LISTED RECORDS:
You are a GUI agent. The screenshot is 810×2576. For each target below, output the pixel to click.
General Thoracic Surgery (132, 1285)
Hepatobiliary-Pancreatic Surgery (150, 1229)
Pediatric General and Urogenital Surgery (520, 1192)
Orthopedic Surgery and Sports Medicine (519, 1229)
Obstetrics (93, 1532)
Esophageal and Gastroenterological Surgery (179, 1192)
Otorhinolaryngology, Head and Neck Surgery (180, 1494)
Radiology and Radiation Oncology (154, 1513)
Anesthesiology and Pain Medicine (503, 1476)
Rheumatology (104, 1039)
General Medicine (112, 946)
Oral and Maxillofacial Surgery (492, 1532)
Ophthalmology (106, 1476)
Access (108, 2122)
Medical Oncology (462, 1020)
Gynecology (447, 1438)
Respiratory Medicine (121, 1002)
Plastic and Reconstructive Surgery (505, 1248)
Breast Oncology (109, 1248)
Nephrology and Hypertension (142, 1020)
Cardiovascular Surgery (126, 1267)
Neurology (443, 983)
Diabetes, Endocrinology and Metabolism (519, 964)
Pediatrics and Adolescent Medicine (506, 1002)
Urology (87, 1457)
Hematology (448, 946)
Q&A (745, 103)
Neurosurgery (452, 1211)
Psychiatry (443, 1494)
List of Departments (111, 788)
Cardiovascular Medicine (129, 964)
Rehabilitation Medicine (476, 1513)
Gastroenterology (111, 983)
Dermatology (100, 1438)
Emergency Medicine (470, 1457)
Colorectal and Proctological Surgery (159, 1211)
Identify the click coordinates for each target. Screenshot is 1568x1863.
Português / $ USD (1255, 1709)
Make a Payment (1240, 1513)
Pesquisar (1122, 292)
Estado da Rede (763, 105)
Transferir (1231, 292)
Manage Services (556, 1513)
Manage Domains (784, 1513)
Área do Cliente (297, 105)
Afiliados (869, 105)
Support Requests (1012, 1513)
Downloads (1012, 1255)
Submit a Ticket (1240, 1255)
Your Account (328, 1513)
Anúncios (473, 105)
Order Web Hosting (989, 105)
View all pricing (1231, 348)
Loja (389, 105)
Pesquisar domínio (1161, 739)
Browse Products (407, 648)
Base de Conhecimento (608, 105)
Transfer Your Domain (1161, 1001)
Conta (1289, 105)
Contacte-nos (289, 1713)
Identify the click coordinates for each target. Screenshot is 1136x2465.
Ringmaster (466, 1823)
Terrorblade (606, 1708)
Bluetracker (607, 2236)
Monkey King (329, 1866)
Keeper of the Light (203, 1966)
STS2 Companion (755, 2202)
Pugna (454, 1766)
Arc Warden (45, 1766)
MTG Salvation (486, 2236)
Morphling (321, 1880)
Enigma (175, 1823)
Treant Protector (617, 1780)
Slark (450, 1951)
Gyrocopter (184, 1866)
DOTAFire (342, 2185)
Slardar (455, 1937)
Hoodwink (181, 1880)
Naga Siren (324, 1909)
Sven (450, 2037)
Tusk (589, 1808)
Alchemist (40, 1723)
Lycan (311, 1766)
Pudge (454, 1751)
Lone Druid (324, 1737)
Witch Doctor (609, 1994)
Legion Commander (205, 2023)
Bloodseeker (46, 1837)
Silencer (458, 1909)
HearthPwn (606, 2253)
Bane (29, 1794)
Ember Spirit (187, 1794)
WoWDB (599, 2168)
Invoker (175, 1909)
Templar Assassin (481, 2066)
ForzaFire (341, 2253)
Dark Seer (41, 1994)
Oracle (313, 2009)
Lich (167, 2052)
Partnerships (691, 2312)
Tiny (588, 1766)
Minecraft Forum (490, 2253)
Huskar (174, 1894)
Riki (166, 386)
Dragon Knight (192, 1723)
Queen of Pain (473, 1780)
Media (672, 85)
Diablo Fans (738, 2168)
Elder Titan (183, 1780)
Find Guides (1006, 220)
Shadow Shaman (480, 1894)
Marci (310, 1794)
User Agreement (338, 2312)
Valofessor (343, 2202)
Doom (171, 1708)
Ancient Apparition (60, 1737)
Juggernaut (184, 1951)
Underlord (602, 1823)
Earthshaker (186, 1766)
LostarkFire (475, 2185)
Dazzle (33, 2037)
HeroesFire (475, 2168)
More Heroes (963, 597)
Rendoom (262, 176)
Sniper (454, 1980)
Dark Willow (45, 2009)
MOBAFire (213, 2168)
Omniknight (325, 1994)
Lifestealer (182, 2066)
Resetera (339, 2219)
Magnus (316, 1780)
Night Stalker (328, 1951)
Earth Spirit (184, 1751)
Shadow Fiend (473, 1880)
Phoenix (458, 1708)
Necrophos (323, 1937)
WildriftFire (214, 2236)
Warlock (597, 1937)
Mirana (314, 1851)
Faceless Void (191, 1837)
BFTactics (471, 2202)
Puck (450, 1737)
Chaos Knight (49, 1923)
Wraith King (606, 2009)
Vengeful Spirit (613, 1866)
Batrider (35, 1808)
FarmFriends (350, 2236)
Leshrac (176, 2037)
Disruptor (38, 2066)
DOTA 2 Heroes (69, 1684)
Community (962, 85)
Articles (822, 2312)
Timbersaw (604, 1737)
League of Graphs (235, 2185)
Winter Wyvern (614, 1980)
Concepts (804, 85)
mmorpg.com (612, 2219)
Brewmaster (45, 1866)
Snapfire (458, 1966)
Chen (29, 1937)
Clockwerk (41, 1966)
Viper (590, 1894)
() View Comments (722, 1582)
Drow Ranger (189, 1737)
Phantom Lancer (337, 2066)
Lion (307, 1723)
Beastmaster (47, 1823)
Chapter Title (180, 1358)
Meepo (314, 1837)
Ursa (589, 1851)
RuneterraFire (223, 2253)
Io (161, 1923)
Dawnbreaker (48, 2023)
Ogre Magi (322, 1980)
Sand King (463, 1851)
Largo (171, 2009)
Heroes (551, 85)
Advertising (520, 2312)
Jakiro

AIM OF THE TASK:
Copy every line above word for word, changing nothing.

SOLUTION TO THIS EXERCISE:
You are a GUI agent. The screenshot is 810×2576. For each target below, output the pixel to click.
General Thoracic Surgery (132, 1285)
Hepatobiliary-Pancreatic Surgery (150, 1229)
Pediatric General and Urogenital Surgery (520, 1192)
Orthopedic Surgery and Sports Medicine (519, 1229)
Obstetrics (93, 1532)
Esophageal and Gastroenterological Surgery (179, 1192)
Otorhinolaryngology, Head and Neck Surgery (180, 1494)
Radiology and Radiation Oncology (154, 1513)
Anesthesiology and Pain Medicine (503, 1476)
Rheumatology (104, 1039)
General Medicine (112, 946)
Oral and Maxillofacial Surgery (492, 1532)
Ophthalmology (106, 1476)
Access (108, 2122)
Medical Oncology (462, 1020)
Gynecology (447, 1438)
Respiratory Medicine (121, 1002)
Plastic and Reconstructive Surgery (505, 1248)
Breast Oncology (109, 1248)
Nephrology and Hypertension (142, 1020)
Cardiovascular Surgery (126, 1267)
Neurology (443, 983)
Diabetes, Endocrinology and Metabolism (519, 964)
Pediatrics and Adolescent Medicine (506, 1002)
Urology (87, 1457)
Hematology (448, 946)
Q&A (745, 103)
Neurosurgery (452, 1211)
Psychiatry (443, 1494)
List of Departments (111, 788)
Cardiovascular Medicine (129, 964)
Rehabilitation Medicine (476, 1513)
Gastroenterology (111, 983)
Dermatology (100, 1438)
Emergency Medicine (470, 1457)
Colorectal and Proctological Surgery (159, 1211)
Identify the click coordinates for each target. Screenshot is 1568x1863.
Português / $ USD (1255, 1709)
Make a Payment (1240, 1513)
Pesquisar (1122, 292)
Estado da Rede (763, 105)
Transferir (1231, 292)
Manage Services (556, 1513)
Manage Domains (784, 1513)
Área do Cliente (297, 105)
Afiliados (869, 105)
Support Requests (1012, 1513)
Downloads (1012, 1255)
Submit a Ticket (1240, 1255)
Your Account (328, 1513)
Anúncios (473, 105)
Order Web Hosting (989, 105)
View all pricing (1231, 348)
Loja (389, 105)
Pesquisar domínio (1161, 739)
Browse Products (407, 648)
Base de Conhecimento (608, 105)
Transfer Your Domain (1161, 1001)
Conta (1289, 105)
Contacte-nos (289, 1713)
Identify the click coordinates for each target. Screenshot is 1136x2465.
Ringmaster (466, 1823)
Terrorblade (606, 1708)
Bluetracker (607, 2236)
Monkey King (329, 1866)
Keeper of the Light (203, 1966)
STS2 Companion (755, 2202)
Pugna (454, 1766)
Arc Warden (45, 1766)
MTG Salvation (486, 2236)
Morphling (321, 1880)
Enigma (175, 1823)
Treant Protector (617, 1780)
Slark (450, 1951)
Gyrocopter (184, 1866)
DOTAFire (342, 2185)
Slardar (455, 1937)
Hoodwink (181, 1880)
Naga Siren (324, 1909)
Sven (450, 2037)
Tusk (589, 1808)
Alchemist (40, 1723)
Lycan (311, 1766)
Pudge (454, 1751)
Lone Druid (324, 1737)
Witch Doctor (609, 1994)
Legion Commander (205, 2023)
Bloodseeker (46, 1837)
Silencer (458, 1909)
HearthPwn (606, 2253)
Bane (29, 1794)
Ember Spirit (187, 1794)
WoWDB (599, 2168)
Invoker (175, 1909)
Templar Assassin (481, 2066)
ForzaFire (341, 2253)
Dark Seer (41, 1994)
Oracle (313, 2009)
Lich (167, 2052)
Partnerships (691, 2312)
Tiny (588, 1766)
Minecraft Forum (490, 2253)
Huskar (174, 1894)
Riki (166, 386)
Dragon Knight (192, 1723)
Queen of Pain (473, 1780)
Media (672, 85)
Diablo Fans (738, 2168)
Elder Titan (183, 1780)
Find Guides (1006, 220)
Shadow Shaman (480, 1894)
Marci (310, 1794)
User Agreement (338, 2312)
Valofessor (343, 2202)
Doom (171, 1708)
Ancient Apparition (60, 1737)
Juggernaut (184, 1951)
Underlord (602, 1823)
Earthshaker (186, 1766)
LostarkFire (475, 2185)
Dazzle (33, 2037)
HeroesFire (475, 2168)
More Heroes (963, 597)
Rendoom (262, 176)
Sniper (454, 1980)
Dark Willow (45, 2009)
MOBAFire (213, 2168)
Omniknight (325, 1994)
Lifestealer (182, 2066)
Resetera (339, 2219)
Magnus (316, 1780)
Night Stalker (328, 1951)
Earth Spirit (184, 1751)
Shadow Fiend (473, 1880)
Phoenix (458, 1708)
Necrophos (323, 1937)
WildriftFire (214, 2236)
Warlock (597, 1937)
Mirana (314, 1851)
Faceless Void (191, 1837)
BFTactics (471, 2202)
Puck (450, 1737)
Chaos Knight (49, 1923)
Wraith King (606, 2009)
Vengeful Spirit (613, 1866)
Batrider (35, 1808)
FarmFriends (350, 2236)
Leshrac (176, 2037)
Disruptor (38, 2066)
DOTA 2 Heroes (69, 1684)
Community (962, 85)
Articles (822, 2312)
Timbersaw (604, 1737)
League of Graphs (235, 2185)
Winter Wyvern (614, 1980)
Concepts (804, 85)
mmorpg.com (612, 2219)
Brewmaster (45, 1866)
Snapfire (458, 1966)
Chen (29, 1937)
Clockwerk (41, 1966)
Viper (590, 1894)
() View Comments (722, 1582)
Drow Ranger (189, 1737)
Phantom Lancer (337, 2066)
Lion (307, 1723)
Beastmaster (47, 1823)
Chapter Title (180, 1358)
Meepo (314, 1837)
Ursa (589, 1851)
RuneterraFire (223, 2253)
Io (161, 1923)
Dawnbreaker (48, 2023)
Ogre Magi (322, 1980)
Sand King (463, 1851)
Largo (171, 2009)
Heroes (551, 85)
Advertising (520, 2312)
Jakiro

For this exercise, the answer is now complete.